Agree on the definition of the concept. It often happens that domain experts mean something different when referring to the same concept. These differences should be identified and discussed to agree upon the definition of the concept.
Identify domain clusters. Can we cluster certain concepts in subdomains? Do this by clustering post-its on the wall. This is a good starting point for selecting the first subdomain to be modelled in the first iteration.
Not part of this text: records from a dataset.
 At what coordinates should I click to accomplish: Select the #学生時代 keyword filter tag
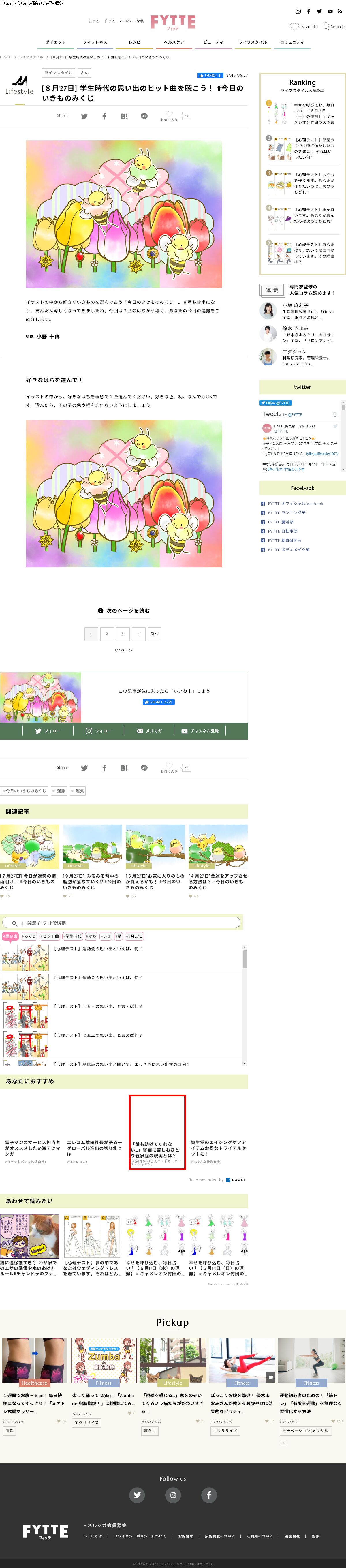click(73, 936)
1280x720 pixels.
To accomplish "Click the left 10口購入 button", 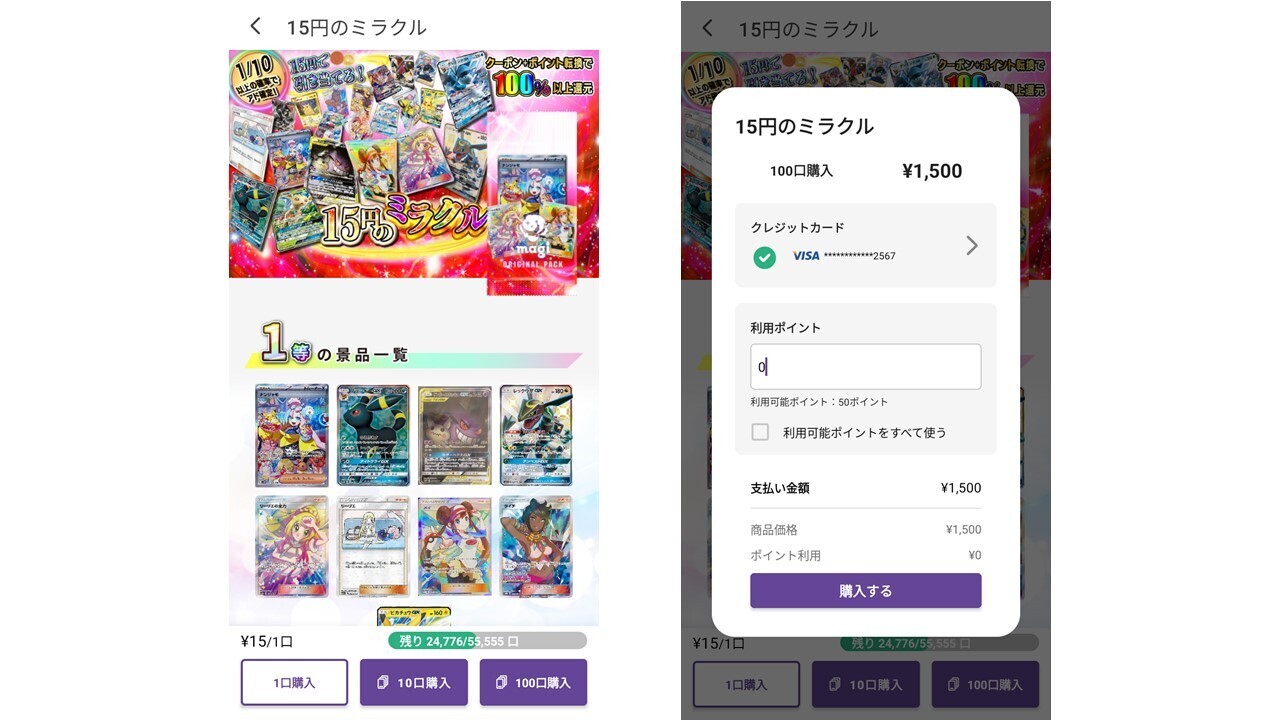I will coord(414,683).
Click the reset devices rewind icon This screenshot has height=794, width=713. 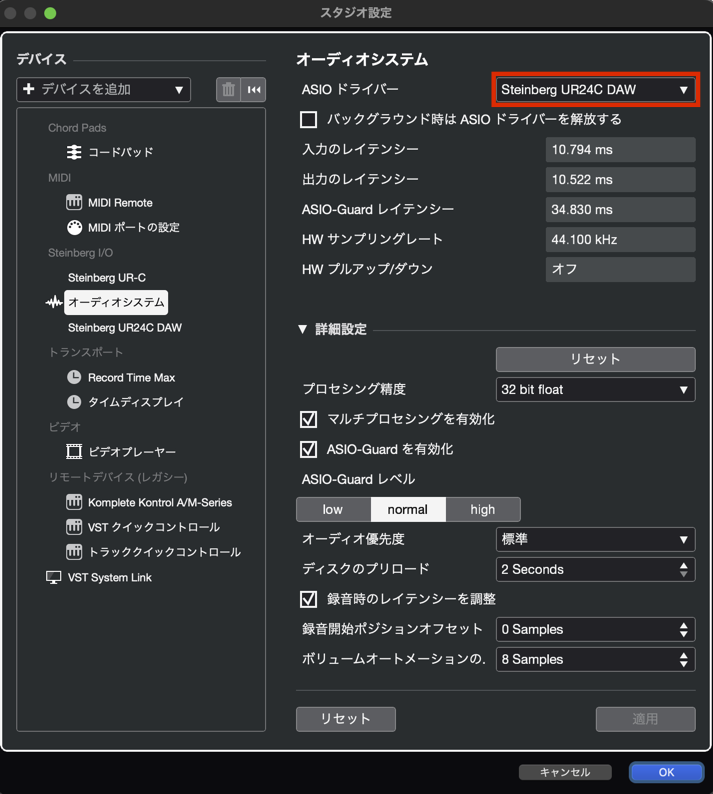click(254, 90)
Once a few business scenarios have been drafted, they will show the actual processes, their actors, and many concepts of importance to the domain being modelled. Now we can start looking at the application requirements that follow from these. Indeed, the use of the ontology may prescribe a human-centered application only; still, these human applications, like software applications, need to commit to requirements about their quality of use, e.g., the level of abstraction or details that these must show, their completeness in a certain scope, and more. For software-centered applications, it is not the intention to design the applications here, but to specify the computational requirements that the ontology must commit to.
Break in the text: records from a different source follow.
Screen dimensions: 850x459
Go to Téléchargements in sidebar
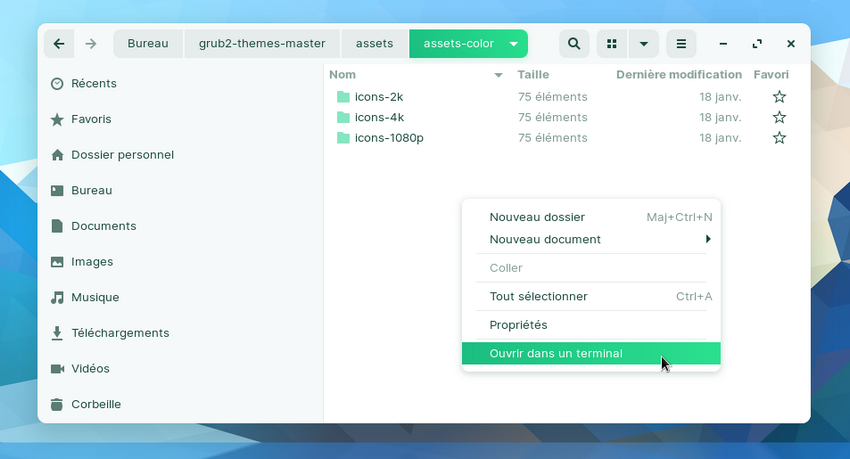119,333
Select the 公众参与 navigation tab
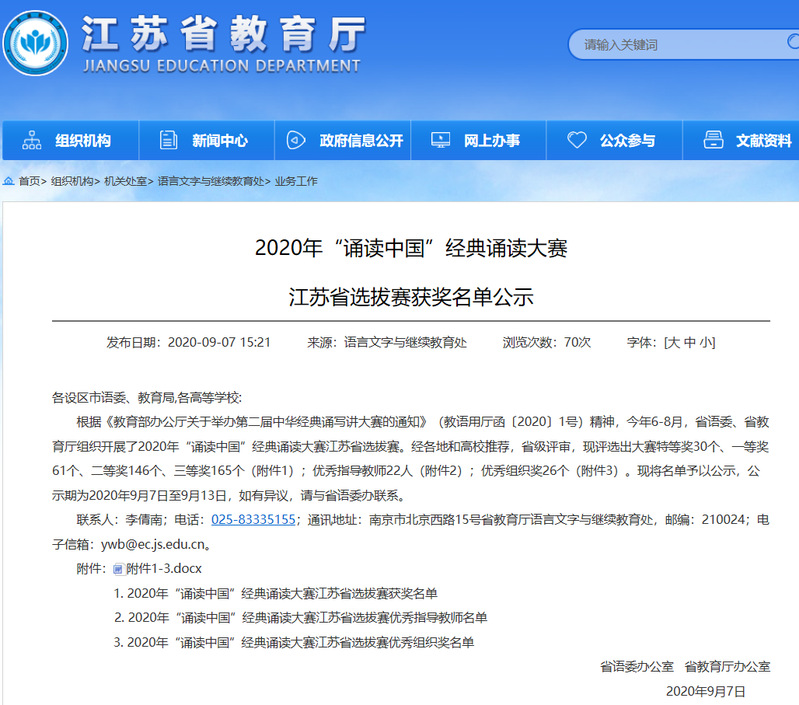The image size is (799, 705). (x=627, y=141)
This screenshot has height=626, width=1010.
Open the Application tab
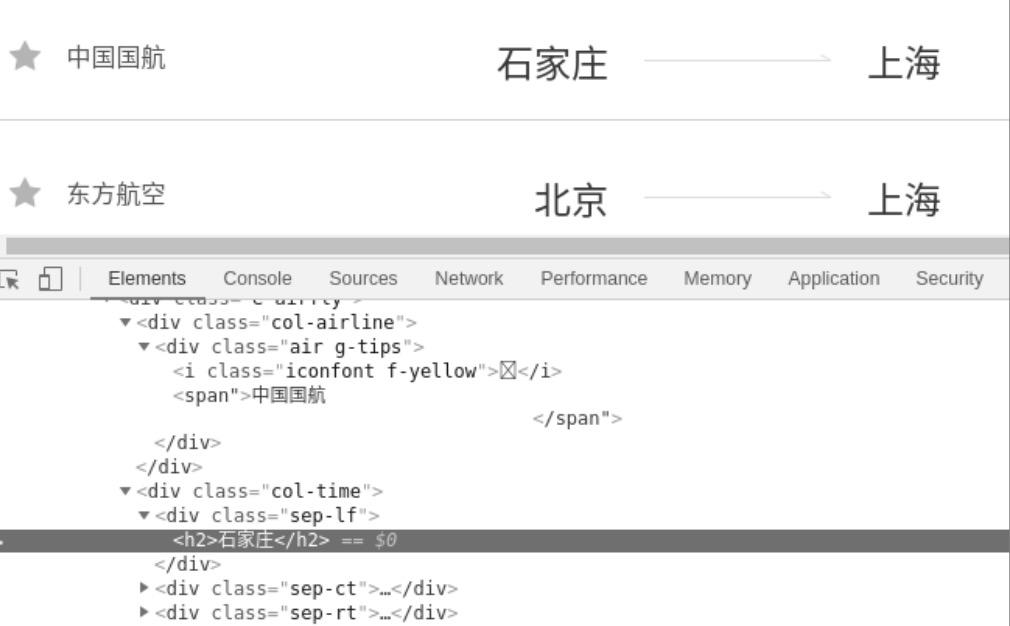[833, 279]
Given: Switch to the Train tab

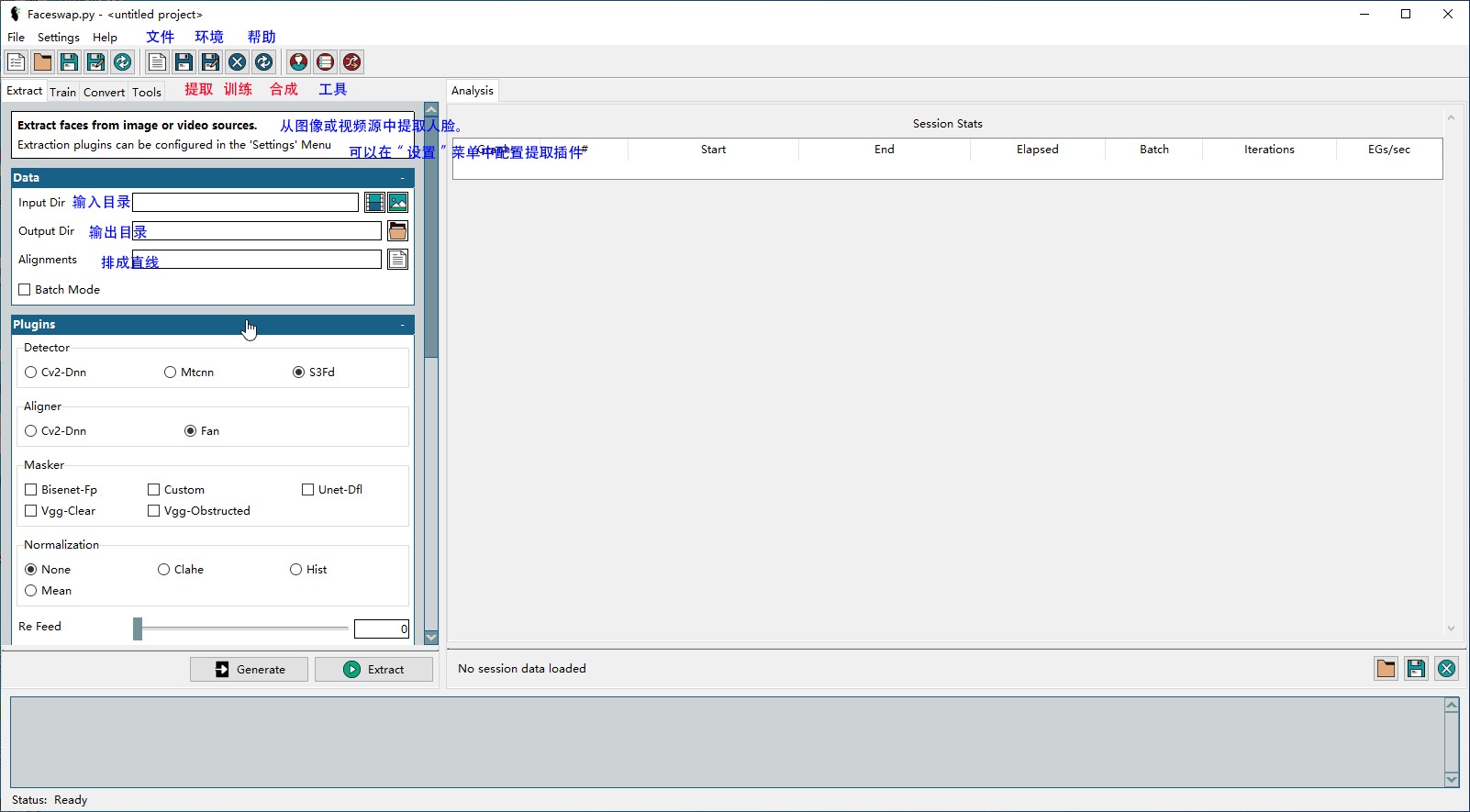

By already thinking in this stage about the test cases that the application needs to accept, not only can we define what we consider a successful application, but also see the extend in which the requirements are sufficiently described to have the application pass these tests. When done well, test cases will identify requirements that need a further elaboration into, e.g., criteria, or show areas that lack sufficient requirements to formulate test cases about.
REPRO does not enforce to generate all motivating business scenarios in one pass. Instead, since the conceptual and computational phases require the business scenarios as input, one can decide to elaborate the most relevant ones first. This allows for a decision moment about whether to proceed into the conceptual phase or into the computational phase. Such decision may depend on many considerations, e.g., context of use, maturity of the ontology, the urge to verify preliminary ideas, the need to push a particular release, commercial demands, even a Kanban Work in Progress overflow. Regardless of the consideration and reason, this ability of REPRO allows for a more agile ontology engineering process.
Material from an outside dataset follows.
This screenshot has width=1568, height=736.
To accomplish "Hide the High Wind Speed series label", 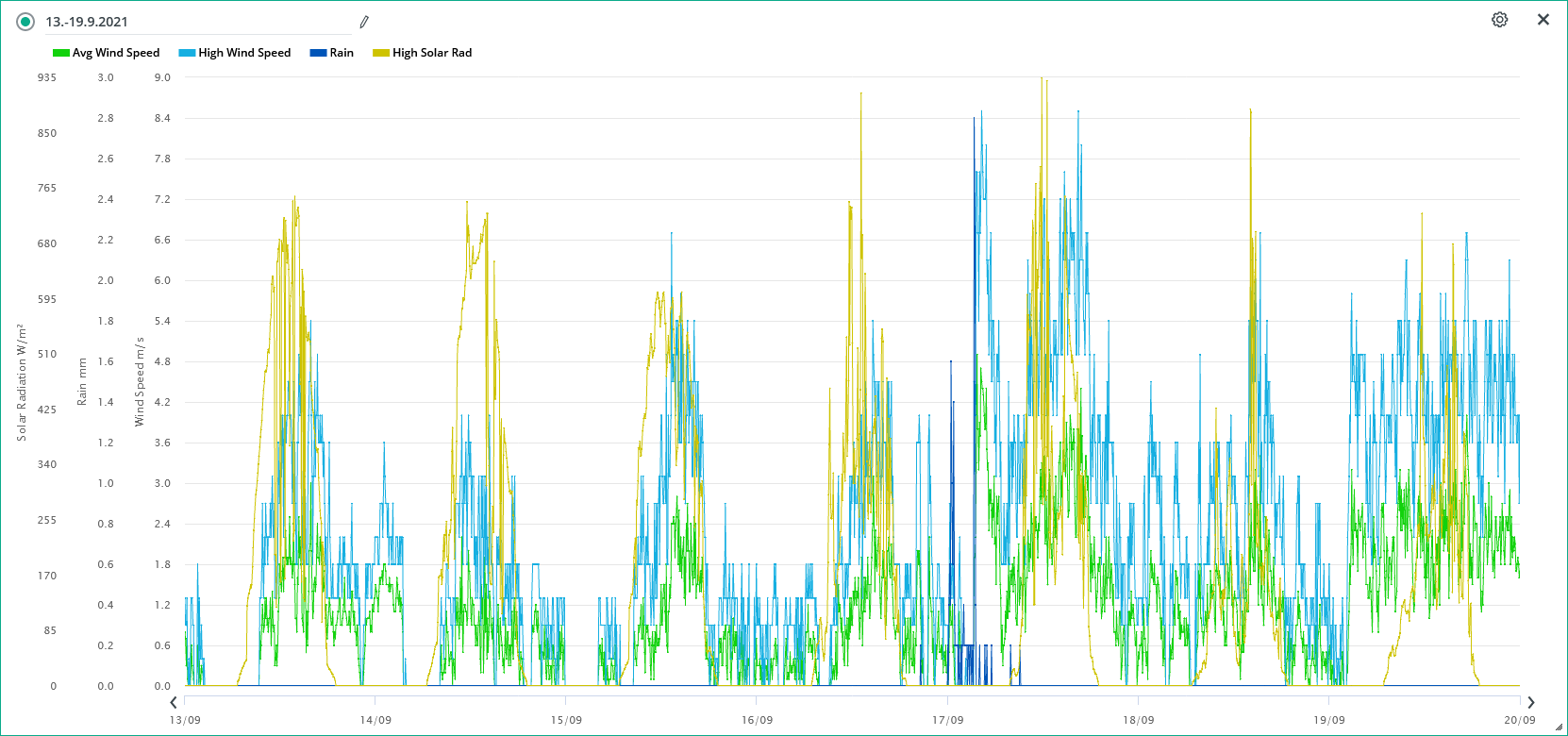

In conclusion, these preparatory activities produce a well-defined foundation that is required to start developing the ontology:
A clear idea of the kind of ontology that is required: human- or software-oriented and how to make use of it;
One or more motivating scenarios that the ontology must support, including a provisionary glossary of terms;
For each motivating scenario a set of related application requirements with their test cases.
By the authors of Falbo14 this stage is included in what they call Purpose identification and Requirements elicitation. We, however, have isolated the part that is done only once, viz. Purpose & Intended Use, and added the part that we consider necessary to achieve the start condition for the conceptual phase, viz. Motivating Business Scenarios, or additionally the Application Requirements for the computational phase.